Your hormones impact many different aspects of your health, and the brain is no exception. Many studies have shown that individual hormones and overall hormonal imbalance can have significant impacts on your mental health. Keep reading to find out how these hormones are connected to mental health and what it can mean for your overall mood!
The thyroid hormones
The thyroid gland is an extremely important hormonal regulator that manages the production of not only thyroid hormones, but regulates the production of several key neurotransmitters such as dopamine and serotonin. Therefore, thyroid imbalances can have major effects on your brain as well.
Hypothyroidism, a condition in which fewer than normal thyroid hormones are produced, is a common precursor to depression, anxiety, and memory problems. On the other hand, hyperthyroidism is another type of thyroid dysfunction where too much thyroid hormones are released and can lead to sleeplessness, anxiety, and irritability.
The more severe your thyroid condition, the more severe your symptoms and subsequent mental health effects may be. The brain has a high number of thyroid hormone receptors and is particularly sensitive to its hormonal changes.
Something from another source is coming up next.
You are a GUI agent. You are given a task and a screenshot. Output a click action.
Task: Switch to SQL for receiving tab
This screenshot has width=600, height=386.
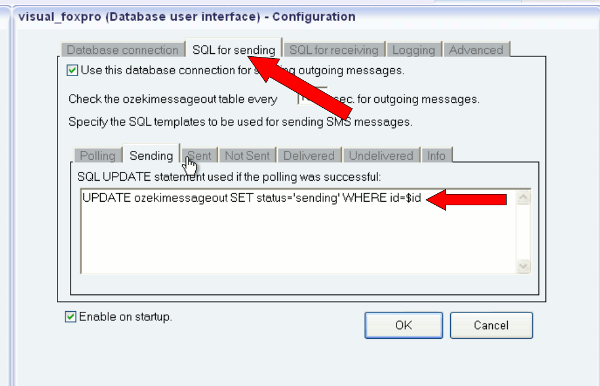click(334, 50)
Along with your reproductive health, estrogen is also a major regulator of mental health. Healthy estrogen levels can boost your mood and happiness, but if the hormones are imbalanced, which inevitably occurs during your menstrual cycle, you may experience more damaging effects.
Estrogen dominance can increase the prevalence of mood swings, fatigue, and sleep problems. Low levels of estrogen are more likely to lead to depression as well.
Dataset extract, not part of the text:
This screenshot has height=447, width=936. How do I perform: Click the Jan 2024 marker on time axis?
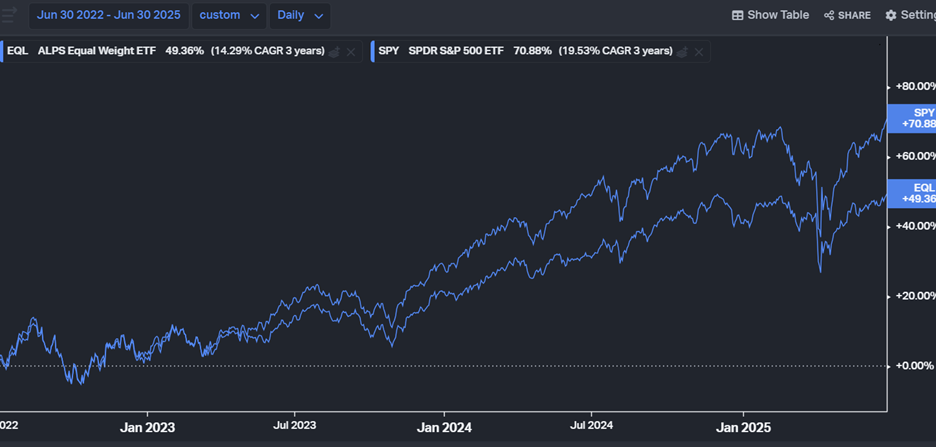click(442, 428)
Sometimes known as the anti-anxiety hormone, healthy progesterone levels can promote calmness and relaxation. This is often due to the way progesterone protects neurons and supports the GABA neurotransmitter.
Low progesterone levels, which are expected before the onset of your period, can result in higher anxiety and lead to PMS or PMDD symptoms such as mood swings and headaches. Some experts also believe that after ovulation, the rise of progesterone levels can lead to further imbalance and increase symptoms of depression.
If your body is more sensitive to these hormonal changes, it is likely that you will experience greater PMS or PMDD symptoms. There are many natural recommendations to ease these symptoms, but if your symptoms are especially severe and more characteristic of PMDD, it is recommended that you consult a doctor.
Women are more likely than men to experience mental health issues, and part of this can be due to the cyclical nature of hormonal changes during your menstrual cycle. However, male hormones such as testosterone still have major impacts on both men and women.
Healthy and balanced testosterone levels reduce the risk of Alzheimers and depression and help protect the nervous system. As men grow older, the decline in testosterone can actually increase the risk of depression, anxiety, irritability, and memory loss.
Along with regulating blood sugar and metabolism, insulin imbalances can lead to mood changes as well. If blood sugar levels are not balanced and are prone to spikes, you are more likely to experience mood swings, irritability, and anxiety.
Low blood sugar levels will often leave you feeling more tired and increase risk of depression. If you suffer from Diabetes, ensure that you have consulted your doctor to determine what treatment plan is best for you, as regulating blood sugar levels can significantly improve your mental health!